### Your goal:
Restate each record exactly as it was written.

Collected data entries
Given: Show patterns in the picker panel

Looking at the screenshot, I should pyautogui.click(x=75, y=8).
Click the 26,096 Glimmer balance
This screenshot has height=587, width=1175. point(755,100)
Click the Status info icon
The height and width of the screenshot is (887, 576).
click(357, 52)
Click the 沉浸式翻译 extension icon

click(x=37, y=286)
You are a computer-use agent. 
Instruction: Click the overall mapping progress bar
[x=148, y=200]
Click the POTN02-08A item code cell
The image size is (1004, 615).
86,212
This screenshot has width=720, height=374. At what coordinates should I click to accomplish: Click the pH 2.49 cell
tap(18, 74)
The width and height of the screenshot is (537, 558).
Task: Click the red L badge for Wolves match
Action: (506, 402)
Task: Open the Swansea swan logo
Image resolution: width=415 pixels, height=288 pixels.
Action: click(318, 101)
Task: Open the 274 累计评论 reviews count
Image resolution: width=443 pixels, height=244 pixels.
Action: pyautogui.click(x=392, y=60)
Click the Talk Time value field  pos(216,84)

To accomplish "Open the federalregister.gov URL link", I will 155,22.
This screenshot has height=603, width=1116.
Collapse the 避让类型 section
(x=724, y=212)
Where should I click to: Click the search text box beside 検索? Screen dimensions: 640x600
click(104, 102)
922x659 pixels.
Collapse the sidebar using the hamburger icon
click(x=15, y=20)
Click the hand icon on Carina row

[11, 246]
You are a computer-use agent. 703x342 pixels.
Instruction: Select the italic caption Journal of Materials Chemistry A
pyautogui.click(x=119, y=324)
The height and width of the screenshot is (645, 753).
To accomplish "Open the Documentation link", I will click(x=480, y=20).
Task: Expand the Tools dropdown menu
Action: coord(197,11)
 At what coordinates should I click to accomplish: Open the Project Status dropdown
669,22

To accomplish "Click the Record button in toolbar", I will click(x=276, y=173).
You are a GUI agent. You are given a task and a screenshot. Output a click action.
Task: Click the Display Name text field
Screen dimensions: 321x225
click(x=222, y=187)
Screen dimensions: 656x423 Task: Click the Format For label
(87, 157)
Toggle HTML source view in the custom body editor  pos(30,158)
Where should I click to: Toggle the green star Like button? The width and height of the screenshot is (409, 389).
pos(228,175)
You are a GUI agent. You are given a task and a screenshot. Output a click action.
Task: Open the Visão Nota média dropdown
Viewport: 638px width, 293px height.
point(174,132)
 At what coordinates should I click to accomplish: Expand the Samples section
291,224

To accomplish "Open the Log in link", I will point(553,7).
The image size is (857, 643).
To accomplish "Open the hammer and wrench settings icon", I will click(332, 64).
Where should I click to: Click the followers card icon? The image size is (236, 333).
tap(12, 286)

### The completed task:
Given: Show patterns in the picker panel

Looking at the screenshot, I should pyautogui.click(x=75, y=8).
Click the 26,096 Glimmer balance
This screenshot has height=587, width=1175. point(755,100)
Click the Status info icon
The height and width of the screenshot is (887, 576).
click(357, 52)
Click the 沉浸式翻译 extension icon

click(x=37, y=286)
You are a computer-use agent. 
Instruction: Click the overall mapping progress bar
[x=148, y=200]
Click the POTN02-08A item code cell
The image size is (1004, 615).
86,212
This screenshot has width=720, height=374. At what coordinates should I click to accomplish: Click the pH 2.49 cell
tap(18, 74)
The width and height of the screenshot is (537, 558).
Task: Click the red L badge for Wolves match
Action: (506, 402)
Task: Open the Swansea swan logo
Image resolution: width=415 pixels, height=288 pixels.
Action: click(318, 101)
Task: Open the 274 累计评论 reviews count
Image resolution: width=443 pixels, height=244 pixels.
Action: pyautogui.click(x=392, y=60)
Click the Talk Time value field  pos(216,84)

To accomplish "Open the federalregister.gov URL link", I will 155,22.
This screenshot has height=603, width=1116.
Collapse the 避让类型 section
(x=724, y=212)
Where should I click to: Click the search text box beside 検索? Screen dimensions: 640x600
click(104, 102)
922x659 pixels.
Collapse the sidebar using the hamburger icon
click(x=15, y=20)
Click the hand icon on Carina row

[11, 246]
You are a computer-use agent. 703x342 pixels.
Instruction: Select the italic caption Journal of Materials Chemistry A
pyautogui.click(x=119, y=324)
The height and width of the screenshot is (645, 753).
To accomplish "Open the Documentation link", I will click(x=480, y=20).
Task: Expand the Tools dropdown menu
Action: coord(197,11)
 At what coordinates should I click to accomplish: Open the Project Status dropdown
669,22

To accomplish "Click the Record button in toolbar", I will click(x=276, y=173).
You are a GUI agent. You are given a task and a screenshot. Output a click action.
Task: Click the Display Name text field
Screen dimensions: 321x225
click(x=222, y=187)
Screen dimensions: 656x423 Task: Click the Format For label
(87, 157)
Toggle HTML source view in the custom body editor  pos(30,158)
Where should I click to: Toggle the green star Like button? The width and height of the screenshot is (409, 389).
pos(228,175)
You are a GUI agent. You are given a task and a screenshot. Output a click action.
Task: Open the Visão Nota média dropdown
Viewport: 638px width, 293px height.
point(174,132)
 At what coordinates should I click to accomplish: Expand the Samples section
291,224

To accomplish "Open the Log in link", I will point(553,7).
The image size is (857, 643).
To accomplish "Open the hammer and wrench settings icon", I will click(332, 64).
Where should I click to: Click the followers card icon? The image size is (236, 333).
tap(12, 286)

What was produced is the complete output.